We have health board hospitals, public voluntary hospitals and private hospitals. These three types of hospitals provide approximately 21,000 beds. It would be undesirable to add a VHI owned tier on top of that. That is the basic argument which we must consider. We have enough beds and hospitals. There are 21,000 beds for 3,500,000 people. Deputies must rid themselves of their obsession with building more hospitals with more beds. The real issue is to rationalise them and have consultants on a specialist basis in hospitals.

The Minister did not answer my question about the two-tier health service. I have no obsession with seeking to build hospital beds but rather I have an obsession to ensure that an existing private hospital will continue in operation and not be closed down. Has the Minister had an application to allow VHI participation in the ownership of Calvary Hospital in Galway city? Did he refuse that application recently and, as a result of that refusal, is that hospital now facing closure with redundancy for the staff, nurses——

I am not able to stop the Deputy but he is introducing a specific question into a general one.

We do not want to lose beds. We want to hold on to what we have.

It is important to point out that the hospital was not funded at all by the health service. It was owned privately.

Yes, it is a private hospital.

Calvary Hospital is owned by an order of religious nuns.

There is nothing wrong with that. The Minister may not like them but there is nothing wrong with religious nuns.

I resent that particularly obnoxious remark. The nuns decided themselves that they would no longer run this hospital.

That is right.

This is all out of order.

I had no proposal from the VHI or anyone else, least of all the health board, to take over this hospital. Across the road from the hospital is Merlin Park Hospital. The health board have a large regional hospital. There are enough acute hospital beds in Galway paid for out of public funds. The health board have made no suggestion to me that they take over that hospital.

What about the VHI taking it over themselves?
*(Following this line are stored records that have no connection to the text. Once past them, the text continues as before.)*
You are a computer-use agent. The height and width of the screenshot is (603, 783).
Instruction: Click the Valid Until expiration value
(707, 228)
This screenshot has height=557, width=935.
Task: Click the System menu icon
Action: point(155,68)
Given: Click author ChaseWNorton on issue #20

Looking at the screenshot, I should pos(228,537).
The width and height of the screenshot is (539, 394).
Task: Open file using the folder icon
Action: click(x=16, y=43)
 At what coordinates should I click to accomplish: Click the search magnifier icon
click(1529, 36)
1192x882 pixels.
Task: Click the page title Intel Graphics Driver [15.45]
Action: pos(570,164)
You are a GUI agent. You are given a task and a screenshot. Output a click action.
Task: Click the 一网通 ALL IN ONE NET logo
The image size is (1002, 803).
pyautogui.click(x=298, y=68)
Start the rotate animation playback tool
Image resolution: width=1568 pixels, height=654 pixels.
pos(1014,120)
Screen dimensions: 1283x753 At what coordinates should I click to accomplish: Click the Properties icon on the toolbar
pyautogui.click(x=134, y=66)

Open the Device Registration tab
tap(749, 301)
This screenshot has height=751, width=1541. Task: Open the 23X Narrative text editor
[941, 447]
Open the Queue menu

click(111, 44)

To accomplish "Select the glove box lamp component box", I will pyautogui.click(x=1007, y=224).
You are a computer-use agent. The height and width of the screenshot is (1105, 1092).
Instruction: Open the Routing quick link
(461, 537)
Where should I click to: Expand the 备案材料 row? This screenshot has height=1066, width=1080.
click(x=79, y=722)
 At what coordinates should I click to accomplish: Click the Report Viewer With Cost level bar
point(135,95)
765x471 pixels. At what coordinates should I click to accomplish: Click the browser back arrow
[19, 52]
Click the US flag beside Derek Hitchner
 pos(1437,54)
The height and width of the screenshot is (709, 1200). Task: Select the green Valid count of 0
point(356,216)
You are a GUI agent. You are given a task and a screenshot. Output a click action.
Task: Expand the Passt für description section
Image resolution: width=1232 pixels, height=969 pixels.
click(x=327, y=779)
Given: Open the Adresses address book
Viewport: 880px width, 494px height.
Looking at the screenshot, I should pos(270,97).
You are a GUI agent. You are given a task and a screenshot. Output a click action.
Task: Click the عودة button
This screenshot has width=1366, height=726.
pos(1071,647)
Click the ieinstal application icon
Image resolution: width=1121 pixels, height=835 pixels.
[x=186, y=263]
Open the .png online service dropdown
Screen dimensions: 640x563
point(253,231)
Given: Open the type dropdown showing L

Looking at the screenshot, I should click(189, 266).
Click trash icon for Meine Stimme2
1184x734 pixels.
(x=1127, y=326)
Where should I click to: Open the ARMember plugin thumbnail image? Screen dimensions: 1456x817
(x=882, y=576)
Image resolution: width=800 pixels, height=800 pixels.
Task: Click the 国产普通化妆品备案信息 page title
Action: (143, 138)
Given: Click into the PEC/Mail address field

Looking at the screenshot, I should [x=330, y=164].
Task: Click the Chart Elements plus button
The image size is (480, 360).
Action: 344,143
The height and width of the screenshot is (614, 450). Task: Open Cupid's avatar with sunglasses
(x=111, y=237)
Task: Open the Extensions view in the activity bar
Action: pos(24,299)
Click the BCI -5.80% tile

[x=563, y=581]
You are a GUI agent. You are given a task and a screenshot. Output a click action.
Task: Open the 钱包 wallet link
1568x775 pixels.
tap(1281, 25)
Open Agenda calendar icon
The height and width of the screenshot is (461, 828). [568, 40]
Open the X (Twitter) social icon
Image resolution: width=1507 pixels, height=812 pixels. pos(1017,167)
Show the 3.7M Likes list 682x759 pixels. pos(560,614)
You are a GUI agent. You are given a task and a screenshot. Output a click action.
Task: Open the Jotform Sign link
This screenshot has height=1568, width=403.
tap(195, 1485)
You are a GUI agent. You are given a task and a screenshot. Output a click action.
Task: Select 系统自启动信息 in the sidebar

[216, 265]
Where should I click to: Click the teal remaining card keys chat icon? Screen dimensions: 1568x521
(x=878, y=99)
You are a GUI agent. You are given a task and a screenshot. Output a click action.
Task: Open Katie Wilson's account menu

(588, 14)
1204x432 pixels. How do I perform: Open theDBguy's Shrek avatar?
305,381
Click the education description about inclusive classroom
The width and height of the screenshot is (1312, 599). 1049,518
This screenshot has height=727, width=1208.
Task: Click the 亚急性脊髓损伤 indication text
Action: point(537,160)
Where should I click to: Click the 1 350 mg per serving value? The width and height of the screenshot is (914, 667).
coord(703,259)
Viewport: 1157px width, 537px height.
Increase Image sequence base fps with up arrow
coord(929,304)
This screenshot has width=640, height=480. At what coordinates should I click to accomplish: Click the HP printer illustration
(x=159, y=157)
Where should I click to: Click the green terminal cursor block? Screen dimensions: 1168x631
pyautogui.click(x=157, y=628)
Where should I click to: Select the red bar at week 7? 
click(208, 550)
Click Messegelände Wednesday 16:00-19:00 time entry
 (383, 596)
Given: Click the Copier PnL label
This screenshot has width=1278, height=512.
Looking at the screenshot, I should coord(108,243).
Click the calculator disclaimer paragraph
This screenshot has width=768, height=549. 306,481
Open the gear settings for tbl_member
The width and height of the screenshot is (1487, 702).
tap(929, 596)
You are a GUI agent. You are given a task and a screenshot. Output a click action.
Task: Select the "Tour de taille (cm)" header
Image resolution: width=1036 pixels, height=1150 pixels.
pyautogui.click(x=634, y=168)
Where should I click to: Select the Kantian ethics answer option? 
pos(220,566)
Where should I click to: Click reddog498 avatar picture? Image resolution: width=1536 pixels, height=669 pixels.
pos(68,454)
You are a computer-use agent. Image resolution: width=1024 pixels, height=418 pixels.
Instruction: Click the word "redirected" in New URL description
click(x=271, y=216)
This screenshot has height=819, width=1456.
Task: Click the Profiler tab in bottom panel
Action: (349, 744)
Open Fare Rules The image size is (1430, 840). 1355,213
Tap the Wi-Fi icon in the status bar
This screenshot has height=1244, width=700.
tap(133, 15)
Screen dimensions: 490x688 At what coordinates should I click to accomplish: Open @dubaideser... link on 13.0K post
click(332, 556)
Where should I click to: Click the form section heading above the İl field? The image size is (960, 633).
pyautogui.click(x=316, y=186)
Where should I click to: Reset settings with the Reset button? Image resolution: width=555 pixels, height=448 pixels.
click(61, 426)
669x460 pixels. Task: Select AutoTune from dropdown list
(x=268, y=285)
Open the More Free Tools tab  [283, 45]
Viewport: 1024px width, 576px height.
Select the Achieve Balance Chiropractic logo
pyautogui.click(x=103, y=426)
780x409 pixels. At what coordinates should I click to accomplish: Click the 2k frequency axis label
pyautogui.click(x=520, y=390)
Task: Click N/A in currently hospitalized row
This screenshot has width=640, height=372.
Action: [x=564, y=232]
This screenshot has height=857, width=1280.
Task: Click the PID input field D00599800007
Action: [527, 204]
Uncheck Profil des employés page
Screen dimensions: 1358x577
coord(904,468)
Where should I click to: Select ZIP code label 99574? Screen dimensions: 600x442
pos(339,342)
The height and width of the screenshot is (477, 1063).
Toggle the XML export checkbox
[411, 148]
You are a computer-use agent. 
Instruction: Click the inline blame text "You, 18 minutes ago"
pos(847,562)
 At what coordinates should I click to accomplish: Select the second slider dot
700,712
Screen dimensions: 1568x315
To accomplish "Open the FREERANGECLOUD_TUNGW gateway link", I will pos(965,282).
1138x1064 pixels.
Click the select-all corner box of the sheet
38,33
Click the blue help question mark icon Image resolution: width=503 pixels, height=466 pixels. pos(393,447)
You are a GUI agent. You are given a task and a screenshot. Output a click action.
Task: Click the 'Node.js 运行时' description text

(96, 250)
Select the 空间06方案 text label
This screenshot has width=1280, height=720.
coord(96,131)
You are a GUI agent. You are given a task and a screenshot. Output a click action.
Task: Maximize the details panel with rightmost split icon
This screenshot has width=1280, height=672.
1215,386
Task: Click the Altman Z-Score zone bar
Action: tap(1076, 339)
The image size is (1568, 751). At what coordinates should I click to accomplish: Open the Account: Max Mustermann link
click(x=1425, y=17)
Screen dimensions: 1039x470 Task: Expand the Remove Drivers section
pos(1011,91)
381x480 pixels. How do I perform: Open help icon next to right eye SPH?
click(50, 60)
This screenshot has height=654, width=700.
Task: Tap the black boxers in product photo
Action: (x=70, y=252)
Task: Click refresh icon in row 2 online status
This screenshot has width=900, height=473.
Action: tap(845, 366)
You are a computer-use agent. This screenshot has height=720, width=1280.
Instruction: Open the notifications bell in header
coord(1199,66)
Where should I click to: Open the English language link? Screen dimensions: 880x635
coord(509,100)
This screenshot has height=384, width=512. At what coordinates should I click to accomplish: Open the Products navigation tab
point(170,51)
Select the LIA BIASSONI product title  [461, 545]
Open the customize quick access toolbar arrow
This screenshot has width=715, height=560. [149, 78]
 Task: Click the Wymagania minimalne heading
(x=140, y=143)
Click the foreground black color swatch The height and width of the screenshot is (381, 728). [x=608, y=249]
They made no approach to me either.

I did not refer to the health board. I asked the Minister if he had an application to give permission to the VHI to participate in the ownership of Calvary Hospital — in other words, the purchase of it from the nuns along with the group who got together in Galway? They wanted the VHI and the VHI agreed to participate in it provided they got ministerial sanction.

There are people who will build nursing homes, hospitals, private and otherwise, all shapes and sizes, provided taxpayers' money goes into them and they get the benefit of that. I have had no approach from the VHI in this matter. Under the 1957 Act the VHI have no statutory authority to invest in any hospital. Any such investment could not be made without an amendment of that Act.

That is what the question is about. It is about amending legislation. The Minister says he has no approach from or on behalf of the VHI to allow them to participate in the proposal for the take-over and operation of Calvary Hospital.

No, I have had none whatever that I am aware of.

The Minister says that I cannot proceed further, but the story in Galway is different. Emergency meetings of the staff have been held to consider the Minister's refusal.

The staff are not employed by the health board or by the Department of Health.

I did not say they were. The Minister has an obsession with the health boards. He only wants to see a one-tiered health service and that is a public service. He sees no role for the private contribution to the health service, which has been outstanding. Religious orders and other concerned groups looked after the health and care of the people long before the Deputy became a Minister, and hopefully they will continue to give such service long after the Minister has gone.

That is completely out of order. In what some people might regard as the good old days, when I came into the House this question would have been answered by the Minister saying one sentence: "The Minister has no such proposals". No supplementaries would have been allowed.

We will come back to that one again.